Work to be completed: Please copy the lines exactly, starting at the line that contains "Screen dimensions: 1568x758" and ending at the last line.

-- begin Listed records --

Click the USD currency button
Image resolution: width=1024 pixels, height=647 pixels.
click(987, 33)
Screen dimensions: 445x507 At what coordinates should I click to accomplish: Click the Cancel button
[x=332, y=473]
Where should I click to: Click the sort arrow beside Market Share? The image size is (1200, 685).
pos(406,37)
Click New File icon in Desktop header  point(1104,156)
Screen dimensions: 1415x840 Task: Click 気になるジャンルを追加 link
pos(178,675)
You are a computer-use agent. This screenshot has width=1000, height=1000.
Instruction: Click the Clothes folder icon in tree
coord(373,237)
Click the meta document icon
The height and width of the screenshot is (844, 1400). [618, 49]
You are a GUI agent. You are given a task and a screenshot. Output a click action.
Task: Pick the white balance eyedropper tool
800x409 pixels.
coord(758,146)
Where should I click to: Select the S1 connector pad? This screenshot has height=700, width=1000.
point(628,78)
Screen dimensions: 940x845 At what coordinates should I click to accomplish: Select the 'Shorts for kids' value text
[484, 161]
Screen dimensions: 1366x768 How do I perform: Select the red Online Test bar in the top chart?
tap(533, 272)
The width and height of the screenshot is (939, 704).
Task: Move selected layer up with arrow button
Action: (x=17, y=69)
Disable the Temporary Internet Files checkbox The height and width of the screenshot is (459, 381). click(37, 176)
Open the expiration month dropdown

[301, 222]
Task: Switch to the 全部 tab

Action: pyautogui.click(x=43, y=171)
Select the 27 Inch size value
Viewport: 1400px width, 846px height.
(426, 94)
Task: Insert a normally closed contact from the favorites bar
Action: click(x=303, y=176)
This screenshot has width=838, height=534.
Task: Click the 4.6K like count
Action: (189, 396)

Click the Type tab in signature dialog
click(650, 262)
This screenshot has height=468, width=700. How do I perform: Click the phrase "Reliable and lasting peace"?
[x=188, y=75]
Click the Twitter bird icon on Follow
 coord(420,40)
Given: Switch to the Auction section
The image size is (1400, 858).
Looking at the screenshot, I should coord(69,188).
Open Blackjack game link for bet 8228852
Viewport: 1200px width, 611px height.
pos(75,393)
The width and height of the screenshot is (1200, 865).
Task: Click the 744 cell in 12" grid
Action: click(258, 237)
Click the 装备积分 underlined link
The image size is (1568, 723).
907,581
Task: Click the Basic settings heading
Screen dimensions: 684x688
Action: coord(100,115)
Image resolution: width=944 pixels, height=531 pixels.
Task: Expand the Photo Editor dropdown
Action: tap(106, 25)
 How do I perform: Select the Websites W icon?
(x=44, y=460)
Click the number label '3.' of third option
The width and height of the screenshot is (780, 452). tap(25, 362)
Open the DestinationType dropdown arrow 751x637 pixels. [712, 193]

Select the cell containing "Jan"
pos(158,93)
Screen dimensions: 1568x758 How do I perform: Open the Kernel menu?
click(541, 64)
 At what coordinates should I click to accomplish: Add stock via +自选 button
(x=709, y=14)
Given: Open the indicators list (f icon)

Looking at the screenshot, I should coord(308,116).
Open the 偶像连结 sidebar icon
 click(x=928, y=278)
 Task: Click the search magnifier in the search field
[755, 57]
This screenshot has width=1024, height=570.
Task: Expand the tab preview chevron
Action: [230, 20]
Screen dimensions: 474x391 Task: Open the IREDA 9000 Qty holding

-- end Listed records --

Task response:
Screen dimensions: 1568x758 How do I perform: Open the Kernel menu?
click(541, 64)
 At what coordinates should I click to accomplish: Add stock via +自选 button
(x=709, y=14)
Given: Open the indicators list (f icon)

Looking at the screenshot, I should coord(308,116).
Open the 偶像连结 sidebar icon
 click(x=928, y=278)
 Task: Click the search magnifier in the search field
[755, 57]
This screenshot has width=1024, height=570.
Task: Expand the tab preview chevron
Action: [230, 20]
Screen dimensions: 474x391 Task: Open the IREDA 9000 Qty holding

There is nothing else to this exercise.